Please quote the listing verbatim, starting with the line that contains "This screenshot has width=1354, height=676." and going on through the line that contains "click(x=61, y=261)".

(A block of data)
-----
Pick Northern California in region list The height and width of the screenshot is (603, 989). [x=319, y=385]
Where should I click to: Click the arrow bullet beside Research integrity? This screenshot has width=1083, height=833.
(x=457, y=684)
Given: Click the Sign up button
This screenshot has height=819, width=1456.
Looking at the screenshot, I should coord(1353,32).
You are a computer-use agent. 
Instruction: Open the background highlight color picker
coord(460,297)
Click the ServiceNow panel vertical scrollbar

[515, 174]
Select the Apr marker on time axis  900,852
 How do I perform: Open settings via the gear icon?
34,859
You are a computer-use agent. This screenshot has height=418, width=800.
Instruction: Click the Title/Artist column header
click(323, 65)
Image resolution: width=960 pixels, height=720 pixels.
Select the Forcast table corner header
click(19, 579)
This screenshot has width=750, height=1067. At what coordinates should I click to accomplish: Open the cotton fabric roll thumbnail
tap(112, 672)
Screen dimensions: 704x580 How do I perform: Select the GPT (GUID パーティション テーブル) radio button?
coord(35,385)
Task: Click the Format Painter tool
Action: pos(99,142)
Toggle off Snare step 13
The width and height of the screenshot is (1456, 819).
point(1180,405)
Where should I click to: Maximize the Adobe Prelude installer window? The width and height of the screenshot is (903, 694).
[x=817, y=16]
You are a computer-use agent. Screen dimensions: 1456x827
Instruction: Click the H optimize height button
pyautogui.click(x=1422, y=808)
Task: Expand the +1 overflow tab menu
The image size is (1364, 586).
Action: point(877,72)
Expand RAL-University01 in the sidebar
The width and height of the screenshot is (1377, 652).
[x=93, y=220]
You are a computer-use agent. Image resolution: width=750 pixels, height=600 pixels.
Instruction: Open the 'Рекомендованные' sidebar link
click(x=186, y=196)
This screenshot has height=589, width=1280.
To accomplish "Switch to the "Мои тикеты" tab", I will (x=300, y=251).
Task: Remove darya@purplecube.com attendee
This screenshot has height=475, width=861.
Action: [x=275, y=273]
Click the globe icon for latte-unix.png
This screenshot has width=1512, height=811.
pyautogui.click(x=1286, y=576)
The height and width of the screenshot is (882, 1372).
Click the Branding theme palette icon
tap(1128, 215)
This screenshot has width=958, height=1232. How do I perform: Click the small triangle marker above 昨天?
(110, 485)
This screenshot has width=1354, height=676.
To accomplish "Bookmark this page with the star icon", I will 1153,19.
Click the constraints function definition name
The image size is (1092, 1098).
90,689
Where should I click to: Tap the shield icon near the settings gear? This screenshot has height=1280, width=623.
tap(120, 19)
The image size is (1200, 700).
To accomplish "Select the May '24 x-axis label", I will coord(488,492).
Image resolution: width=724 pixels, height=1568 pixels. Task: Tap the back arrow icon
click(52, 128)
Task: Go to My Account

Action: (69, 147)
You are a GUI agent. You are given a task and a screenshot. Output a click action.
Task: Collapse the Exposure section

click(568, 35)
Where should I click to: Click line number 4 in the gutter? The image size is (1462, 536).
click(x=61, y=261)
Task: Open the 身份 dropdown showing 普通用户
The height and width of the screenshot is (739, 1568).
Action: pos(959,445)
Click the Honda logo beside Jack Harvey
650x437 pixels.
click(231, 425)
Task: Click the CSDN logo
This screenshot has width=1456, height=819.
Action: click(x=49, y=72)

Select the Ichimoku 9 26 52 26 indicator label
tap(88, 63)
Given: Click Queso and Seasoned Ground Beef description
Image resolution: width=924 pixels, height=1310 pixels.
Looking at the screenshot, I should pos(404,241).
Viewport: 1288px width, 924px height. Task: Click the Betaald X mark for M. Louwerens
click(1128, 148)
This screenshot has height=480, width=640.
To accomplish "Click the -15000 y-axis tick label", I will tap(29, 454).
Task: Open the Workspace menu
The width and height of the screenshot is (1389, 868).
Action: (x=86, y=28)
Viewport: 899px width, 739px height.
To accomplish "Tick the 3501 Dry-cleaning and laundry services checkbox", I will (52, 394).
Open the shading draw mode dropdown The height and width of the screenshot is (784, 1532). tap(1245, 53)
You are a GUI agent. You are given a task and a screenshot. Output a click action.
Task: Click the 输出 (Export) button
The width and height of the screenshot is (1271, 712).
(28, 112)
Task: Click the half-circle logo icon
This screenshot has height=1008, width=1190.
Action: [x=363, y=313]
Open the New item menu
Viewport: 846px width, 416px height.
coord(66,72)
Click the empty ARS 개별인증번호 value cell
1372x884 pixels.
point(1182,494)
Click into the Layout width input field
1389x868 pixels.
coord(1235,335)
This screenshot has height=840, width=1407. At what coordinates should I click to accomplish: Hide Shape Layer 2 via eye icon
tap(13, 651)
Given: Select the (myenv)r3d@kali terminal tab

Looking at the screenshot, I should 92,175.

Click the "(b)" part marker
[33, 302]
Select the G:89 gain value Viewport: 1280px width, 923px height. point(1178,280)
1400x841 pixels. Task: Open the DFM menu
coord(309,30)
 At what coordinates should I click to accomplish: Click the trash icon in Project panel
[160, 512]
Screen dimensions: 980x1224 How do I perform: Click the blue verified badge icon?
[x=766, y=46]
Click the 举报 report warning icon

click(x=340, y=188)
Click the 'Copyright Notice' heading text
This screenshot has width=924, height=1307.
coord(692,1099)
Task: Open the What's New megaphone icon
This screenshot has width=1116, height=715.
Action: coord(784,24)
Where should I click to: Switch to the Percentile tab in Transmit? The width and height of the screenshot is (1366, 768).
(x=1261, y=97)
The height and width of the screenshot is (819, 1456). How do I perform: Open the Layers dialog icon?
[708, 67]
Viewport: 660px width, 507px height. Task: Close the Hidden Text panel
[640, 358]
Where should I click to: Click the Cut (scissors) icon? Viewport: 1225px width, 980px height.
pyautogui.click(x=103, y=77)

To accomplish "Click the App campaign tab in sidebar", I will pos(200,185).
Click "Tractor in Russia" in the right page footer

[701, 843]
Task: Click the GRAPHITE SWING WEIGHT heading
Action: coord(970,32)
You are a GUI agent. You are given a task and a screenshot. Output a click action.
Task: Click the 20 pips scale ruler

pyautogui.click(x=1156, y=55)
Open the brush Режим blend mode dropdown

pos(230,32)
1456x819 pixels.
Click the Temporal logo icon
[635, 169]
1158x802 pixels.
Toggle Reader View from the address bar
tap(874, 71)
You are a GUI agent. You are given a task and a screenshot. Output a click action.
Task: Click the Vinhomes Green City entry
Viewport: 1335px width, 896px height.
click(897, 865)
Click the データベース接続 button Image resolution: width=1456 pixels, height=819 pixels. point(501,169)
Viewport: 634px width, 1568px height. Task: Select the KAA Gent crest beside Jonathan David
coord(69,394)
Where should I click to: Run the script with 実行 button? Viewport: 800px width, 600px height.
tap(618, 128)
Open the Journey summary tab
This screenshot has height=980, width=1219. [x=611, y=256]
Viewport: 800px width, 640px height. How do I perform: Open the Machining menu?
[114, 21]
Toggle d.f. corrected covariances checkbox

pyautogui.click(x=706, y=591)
-----
▶ **Exercise solution**:
This screenshot has width=1354, height=676.
To accomplish "Bookmark this page with the star icon", I will 1153,19.
Click the constraints function definition name
The image size is (1092, 1098).
90,689
Where should I click to: Tap the shield icon near the settings gear? This screenshot has height=1280, width=623.
tap(120, 19)
The image size is (1200, 700).
To accomplish "Select the May '24 x-axis label", I will coord(488,492).
Image resolution: width=724 pixels, height=1568 pixels. Task: Tap the back arrow icon
click(52, 128)
Task: Go to My Account

Action: (69, 147)
You are a GUI agent. You are given a task and a screenshot. Output a click action.
Task: Collapse the Exposure section

click(568, 35)
Where should I click to: Click line number 4 in the gutter? The image size is (1462, 536).
click(x=61, y=261)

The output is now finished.